Todos os parlamentares de Mongaguá possuem perfis pessoais na rede social, mas predominam as fotos de família e comentários genéricos sobre festas, almoços e outros tipos de eventos.

Mais do que um avanço, conversar ou abrir canais para os eleitores é uma questão de sobrevivência. Diante de uma imagem tão desgastada, a classe política teve que migrar para o mundo virtual a fim de reconstruir uma relação com o público.

No entanto, as redes sociais não são vistas pela classe política como um instrumento de cidadania. Os conteúdos indicam, acima de tudo, propaganda camuflada, geralmente livre da legislação eleitoral.

No mundo online, a campanha eleitoral corre na quinta marcha. Mesmo oficialmente pré-candidatos, muitos concorrentes já contam com um exército de colaboradores que mobilizam seus perfis para enaltecer os empregadores ou atacar os adversários. A remuneração pode se estender aos blogs, com empresas estatais como anunciantes.

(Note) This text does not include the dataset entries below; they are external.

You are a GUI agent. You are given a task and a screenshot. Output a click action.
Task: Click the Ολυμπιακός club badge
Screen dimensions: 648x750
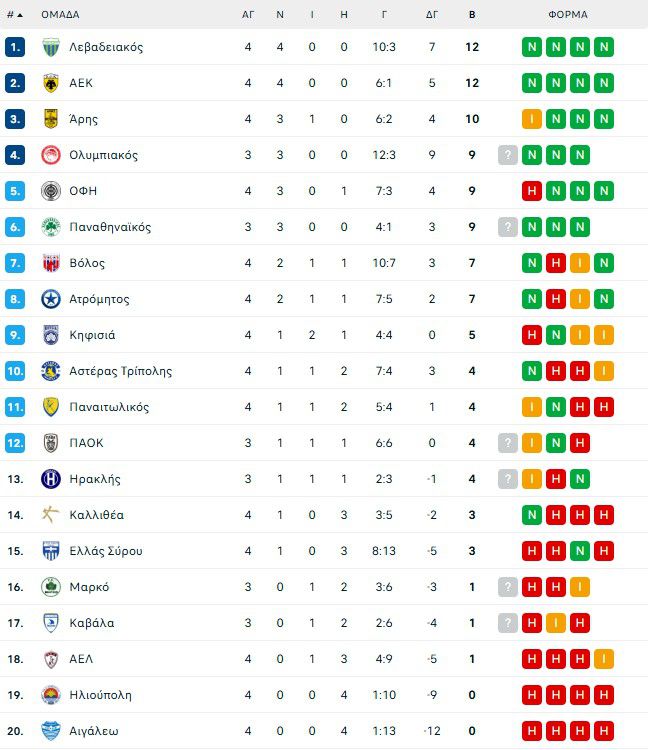51,155
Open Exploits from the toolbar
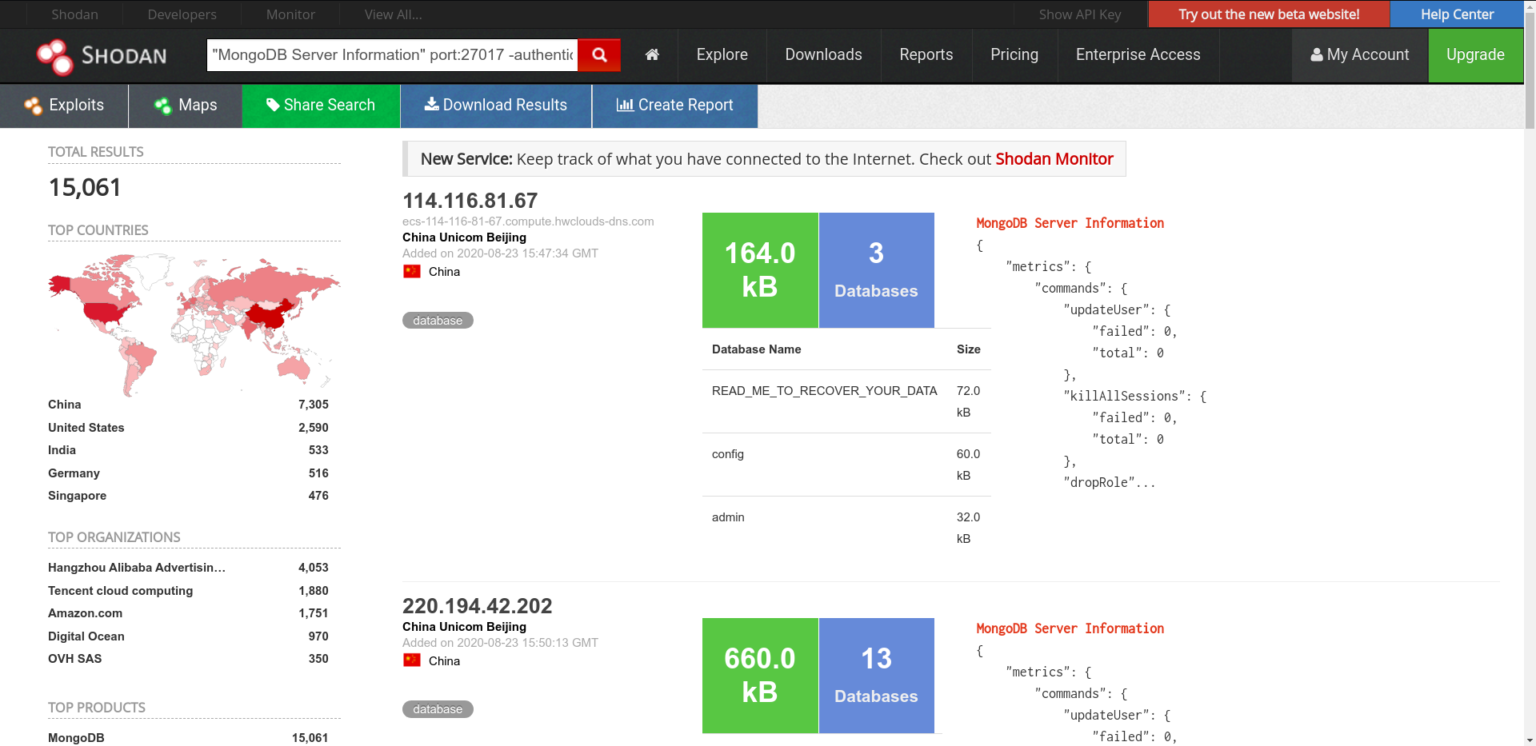This screenshot has height=746, width=1536. pos(65,105)
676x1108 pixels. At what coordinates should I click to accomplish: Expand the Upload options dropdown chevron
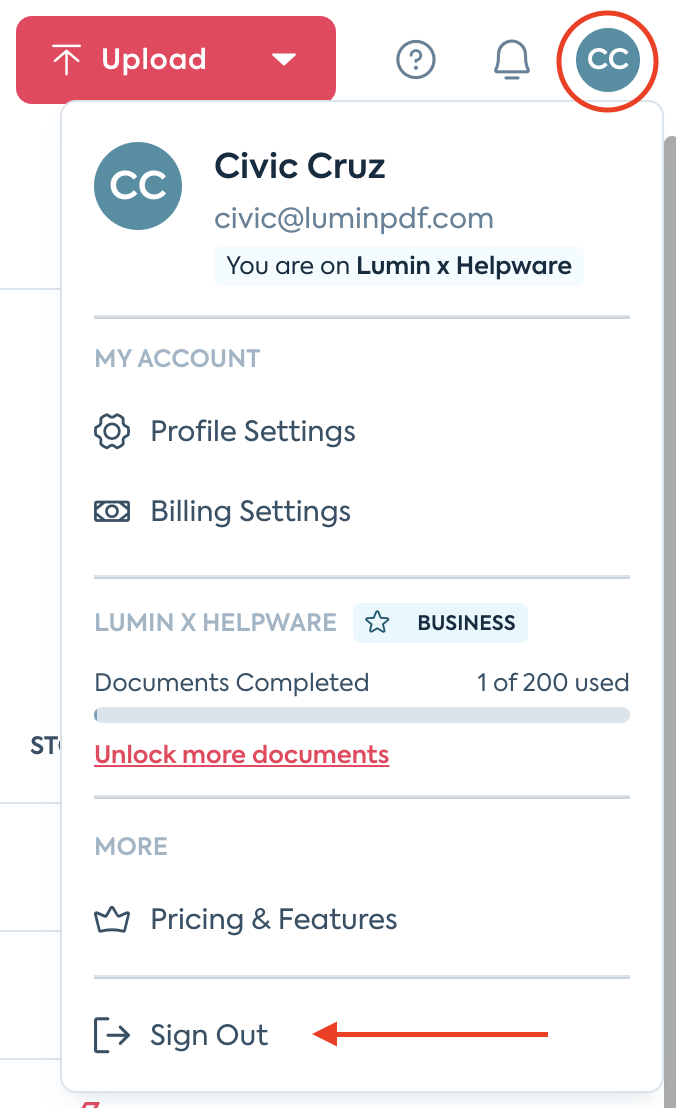(x=284, y=59)
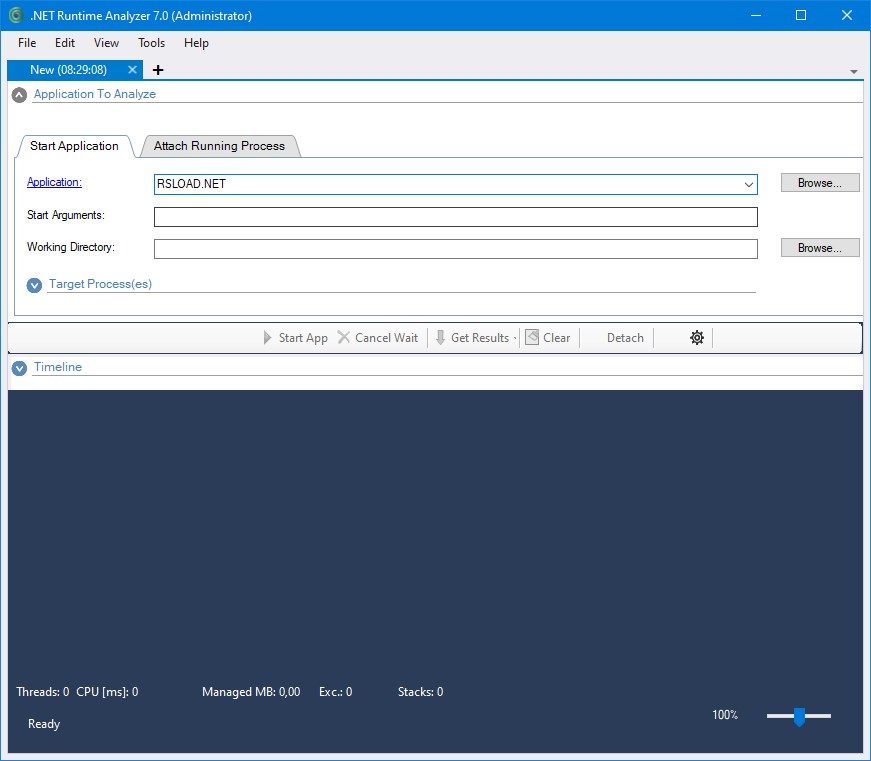Click inside the Start Arguments field
871x761 pixels.
point(455,216)
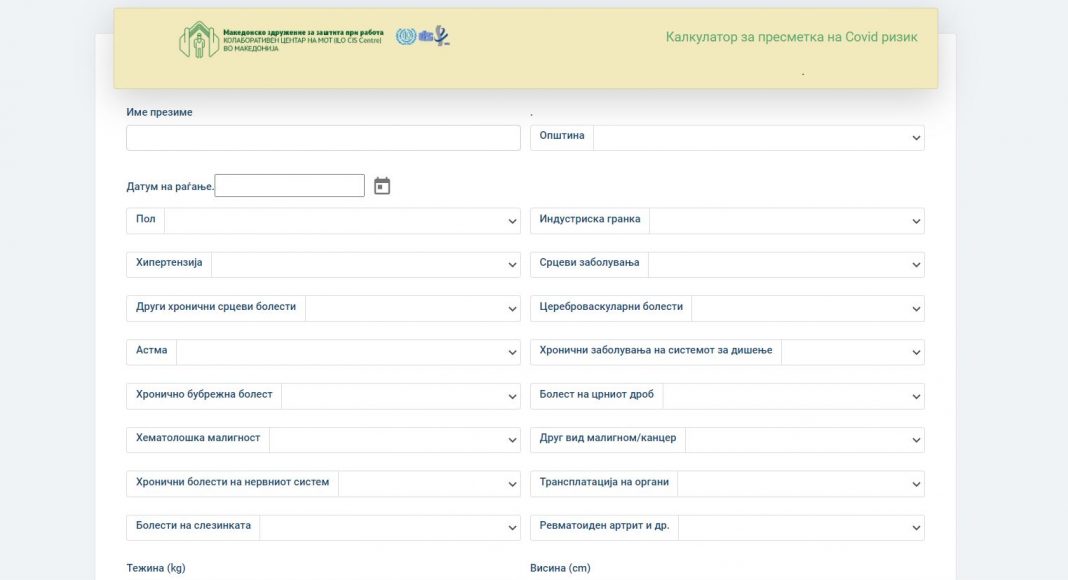The image size is (1068, 580).
Task: Expand the Пол dropdown
Action: click(x=342, y=221)
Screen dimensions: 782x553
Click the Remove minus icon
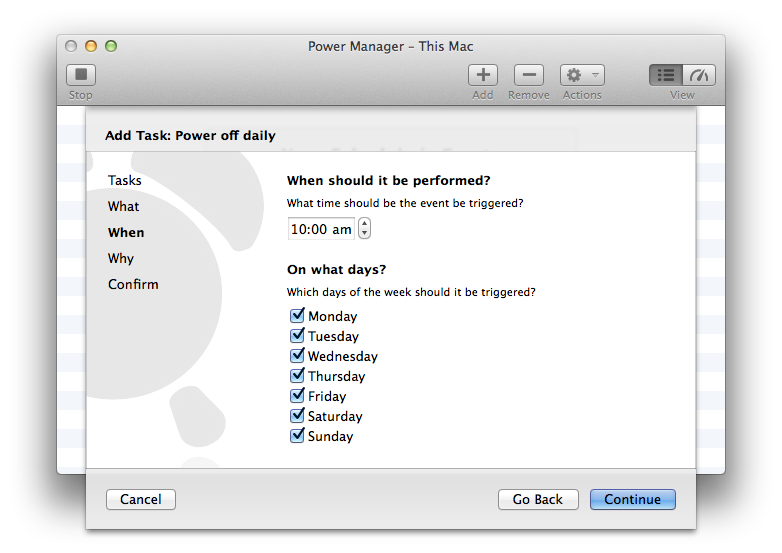pos(529,75)
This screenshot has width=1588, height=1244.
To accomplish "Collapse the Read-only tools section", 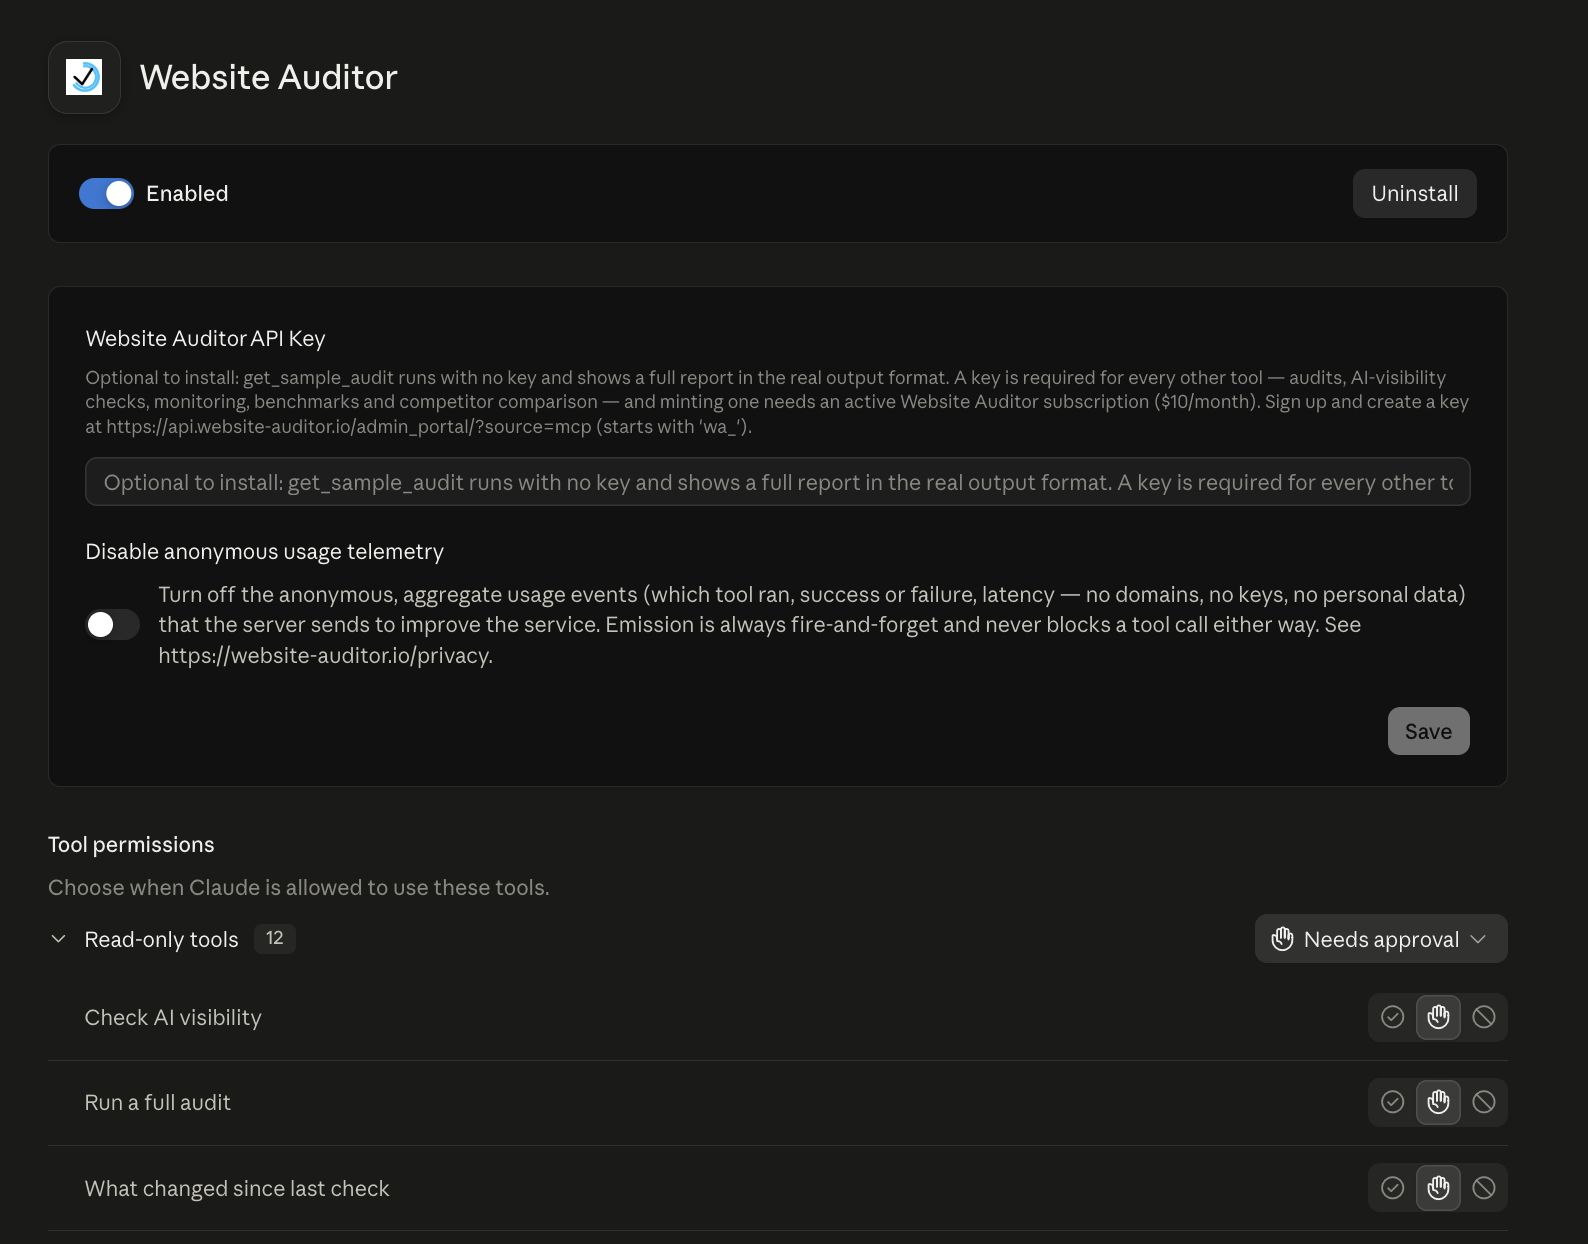I will click(59, 939).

A produção de informação está além de multiplicar links ou agir como máquinas de curtir mensagens. Diariamente, nascem postagens falsas – em forma de cartazes ou de reportagens – que visam desmoralizar o partido inimigo. O esgoto eleitoral fica mais evidente entre os peixes grandes, que realimentam a política como um Fla-Flu, cenário resumido a petistas e tucanos.

De fato, os irmãos são quase gêmeos. São como Caim e Abel, dentro e fora da Internet. Nas palavras, nos atos e nas ilusões.